How exactly does all this connect to extreme longevity? “There is much we still don’t know about how this regulates life span though, to be honest,” Sudmant says.
The researchers also observed that long-lived rockfish species are less genetically diverse than short-lived species.
If it’s huge, have respect and throw it back
One area where the rockfish, and mole rat, defy the odds is size. Across the tree of life we already know some interesting things about life span, Sudmant says. Generally, the bigger the vertebrate, the longer it lives. Elephants outlive mice.
This is far from being a rule – by and large Chihuahuas outlive Great Danes, and so do cats, and rockfish aren’t particularly big. But the researchers did identify genes that enable the rockfish to grow larger and tolerate extreme cold in the ocean depths.
It has been separately observed that slowing down your metabolism by being cold, for example, allows you to live longer. This has birthed a whole genre of sci-fi wishful thinking.
While influencing insulin signaling can directly influence life span, cold-and-depth-tolerance genes indirectly enable the fish to live longer, Sudmant explains.
It bears adding that the rockfish would have likely evolved these cold-and-depth-tolerance traits for the sake of survival per se, not necessarily survival over centuries. Hence such genes are called pleiotropic drivers in the argot because they have multiple effects.
Also, the long-lived rockfish obey the command to be fruitful and multiply relatively late in life; as they get older the ladies produce more, and more robust, youngsters. These fish just get better with age, the Washington-based National Oceanic and Atmospheric Administration observes, explaining: The bigger the female, the better the chance it has the energy reserves to sustain production during difficult times. Also, a long reproductive life span increases the chance that some young will be born during good years.
Okay. DNA repair aside, can any other parallels be drawn with the naked mole rat? That little guy, to the amazement of scientists, evinces no signs of aging during its decades of burrowing until it flops over and dies.
“I think there are many possible parallels,” Sudmant says. “Perhaps the biggest parallel is the scenario in which extreme life span evolved. Once a rockfish reaches maturity, it has few predators. This is similar to the subterranean mole rats. It seems that the scenarios for extreme life span to evolve are those in which species are able to avoid predation.”
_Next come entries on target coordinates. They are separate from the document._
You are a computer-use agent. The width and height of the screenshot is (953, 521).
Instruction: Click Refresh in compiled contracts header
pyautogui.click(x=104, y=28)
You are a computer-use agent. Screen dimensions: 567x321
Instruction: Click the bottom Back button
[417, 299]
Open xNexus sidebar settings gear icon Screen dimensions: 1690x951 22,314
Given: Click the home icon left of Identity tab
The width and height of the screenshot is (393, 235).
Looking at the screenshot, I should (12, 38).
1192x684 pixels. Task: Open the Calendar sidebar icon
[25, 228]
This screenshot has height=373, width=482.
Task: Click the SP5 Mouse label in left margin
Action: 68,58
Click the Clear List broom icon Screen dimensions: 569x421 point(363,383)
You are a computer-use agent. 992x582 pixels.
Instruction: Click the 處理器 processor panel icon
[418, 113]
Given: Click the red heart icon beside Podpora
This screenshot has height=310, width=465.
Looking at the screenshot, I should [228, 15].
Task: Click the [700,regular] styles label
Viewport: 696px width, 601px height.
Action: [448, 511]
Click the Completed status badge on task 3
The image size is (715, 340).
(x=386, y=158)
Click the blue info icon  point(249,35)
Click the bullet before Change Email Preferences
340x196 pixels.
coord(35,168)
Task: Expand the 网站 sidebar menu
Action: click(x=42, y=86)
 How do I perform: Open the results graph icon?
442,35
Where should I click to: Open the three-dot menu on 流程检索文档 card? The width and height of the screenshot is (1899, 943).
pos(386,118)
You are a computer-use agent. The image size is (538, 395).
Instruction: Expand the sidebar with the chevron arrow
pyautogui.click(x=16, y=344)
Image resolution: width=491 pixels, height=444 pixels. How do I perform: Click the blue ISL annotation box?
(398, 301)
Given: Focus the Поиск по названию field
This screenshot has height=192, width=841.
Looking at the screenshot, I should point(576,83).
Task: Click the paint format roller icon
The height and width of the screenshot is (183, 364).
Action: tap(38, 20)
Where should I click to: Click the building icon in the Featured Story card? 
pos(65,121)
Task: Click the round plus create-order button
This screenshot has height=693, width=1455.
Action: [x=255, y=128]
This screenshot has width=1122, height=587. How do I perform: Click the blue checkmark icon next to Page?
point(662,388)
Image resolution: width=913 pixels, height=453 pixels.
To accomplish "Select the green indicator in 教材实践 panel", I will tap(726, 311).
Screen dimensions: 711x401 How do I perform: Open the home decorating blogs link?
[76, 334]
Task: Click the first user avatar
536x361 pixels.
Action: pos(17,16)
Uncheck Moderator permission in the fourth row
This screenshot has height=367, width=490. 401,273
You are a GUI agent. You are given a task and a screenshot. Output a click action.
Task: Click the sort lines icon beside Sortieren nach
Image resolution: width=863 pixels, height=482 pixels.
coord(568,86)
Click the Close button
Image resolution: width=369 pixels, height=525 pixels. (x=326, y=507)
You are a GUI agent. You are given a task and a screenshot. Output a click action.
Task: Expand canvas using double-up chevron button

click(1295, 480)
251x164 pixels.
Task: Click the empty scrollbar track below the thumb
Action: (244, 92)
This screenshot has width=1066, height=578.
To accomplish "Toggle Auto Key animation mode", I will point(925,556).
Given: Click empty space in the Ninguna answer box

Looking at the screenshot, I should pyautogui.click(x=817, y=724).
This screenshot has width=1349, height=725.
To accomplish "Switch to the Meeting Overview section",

Let’s merely add that while the state of speech in the fish is unknown, and one might add, unsuspected, mole rats do have speech of a kind, if they deign. The fact is, the bizarre, eternally youthful, xenophobic little animals live in colonies, but each colony has its own dialect and won’t even acknowledge members of a different colony.
Separately, it was also demonstrated that their life in burrows, under conditions of low oxygen, high carbon dioxide and asexuality (only the queen breeds), also keeps their metabolic rates low and extends their life span.
The rockfish may be a branch in the greater family of scorpion fish, some of which are venomous. Extremely venomous. Step on one and you may die. But they don’t actually look for us to sting us, and usually live no more than 15 years, which is a comfort for snorkelers.
So now you know why the rockfish can live for centuries and you can’t.